As I was packing up to go home I realised I'd had as good a day at work as one could reasonably imagine.

And I was more or less miserable pretty much all day.  No special reason that I know about.

If I remember to do so I can call days like this an "eclipse day". As a memory of this wonderful horrible day, and because of analogy of there being a bright sun but also 95% darkness.


Wednesday 4 March 2015

What I'd like my Wikipedia page to say

I was pretty miserable yesterday, though I did have the pleasure of being sent some pictures of puppies by our very own Depressed Academic blogger Patch.

Last night I was googling "Petrie Multiplier" and noticed to my great pleasure that it now has a Wikipedia page.
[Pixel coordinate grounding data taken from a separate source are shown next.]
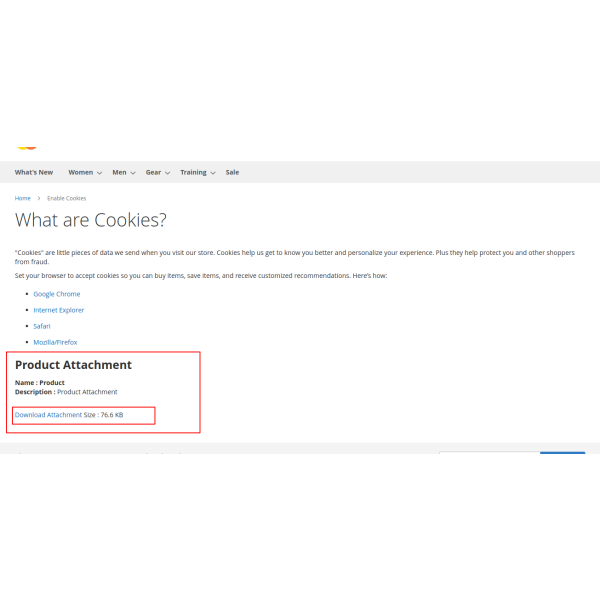Go to Home via the breadcrumb
Image resolution: width=600 pixels, height=600 pixels.
point(23,198)
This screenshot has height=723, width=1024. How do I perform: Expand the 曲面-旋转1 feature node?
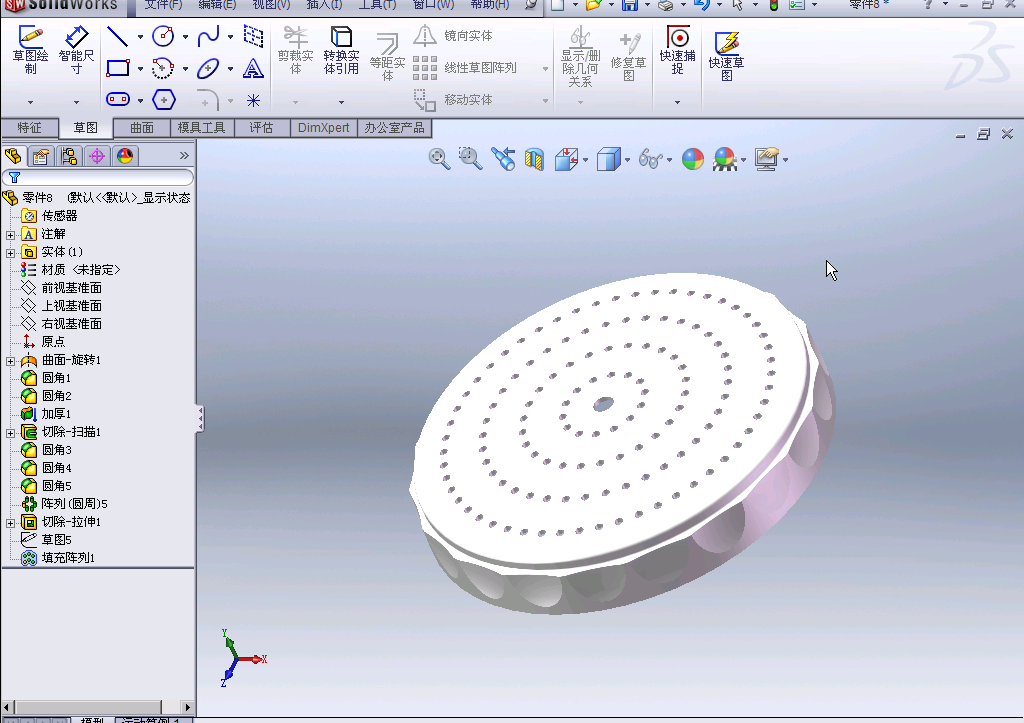[x=8, y=359]
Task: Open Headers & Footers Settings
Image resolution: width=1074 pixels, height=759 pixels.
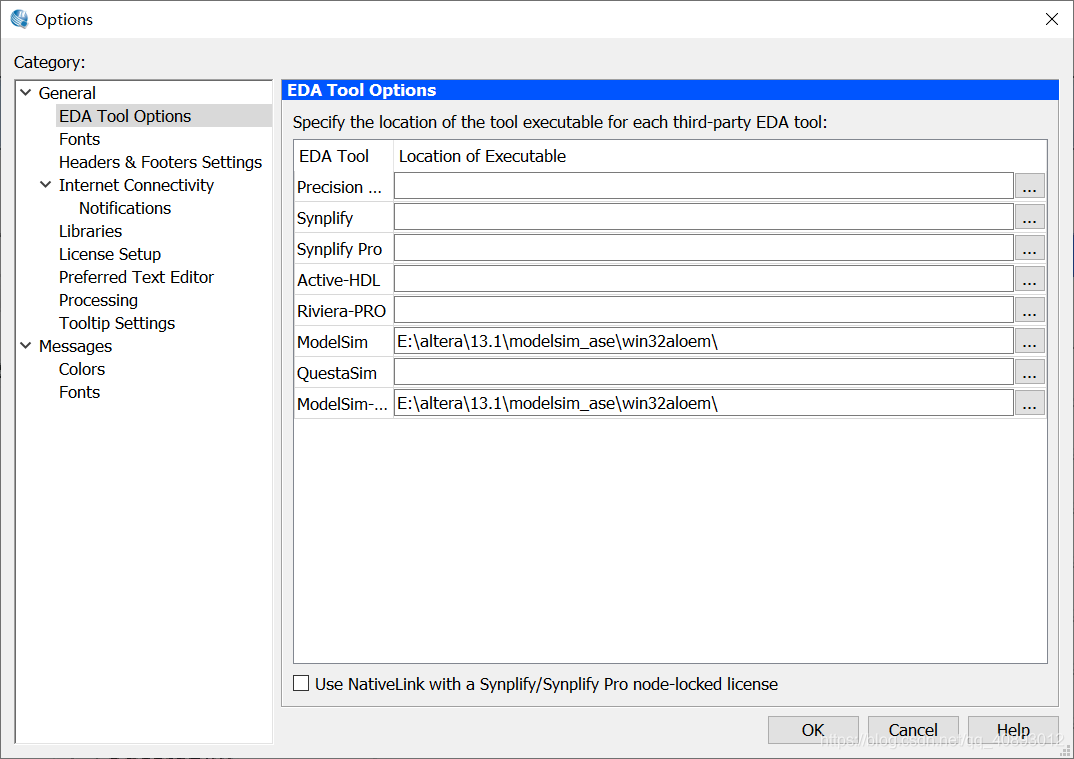Action: coord(160,161)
Then I noticed that it links to my Wikipedia page. Which is obviously a nice ego boost. It was set up about a week ago.  I promise you, I had nothing to do with it. I did once buy somebody a beer to name something the "Gent representation" but my ego hasn't extended to writing or asking anybody to write a wikipedia page for me.

I'm not allowed to edit it myself (in theory), but there's a lot of things I would like my wikipedia page to say.

 Two of the most important are ...

In January 2013 Ian Gent founded the blog Depressed Academics with Mikael Vejdemo-Johansson.

In September 2014, Ian Gent was diagnosed with anxiety and was unable to work for two months, writing publicly about some aspects of his situation.

Various links on depressed academics can serve as sources for these if you feel like adding those (though I think wikipedia sometimes hassles you for using blog posts.)

Tuesday 3 March 2015

Vignette: A fleeting moment of happiness

One of the things I have been trying to do this year is keep a "happiness diary", where I jot down things that make me happy, as soon as possible.  At the end of the day it's good to know that some things made you happy, and they don't always spring to mind if you don't write them down - like trying to remember a shopping list at the supermarket when 12 hours ago you thought "oh we need pasta."

I haven't been good at keeping it up - the same with my to do list in the same notebook (yes, paper and pencil). Anyway, that's not the point.

The point is I had a look at it today and noticed for Jan 5: "Fleeting moment of happiness".

Well it was nice I was happy, not so good that just one moment is noteworthy.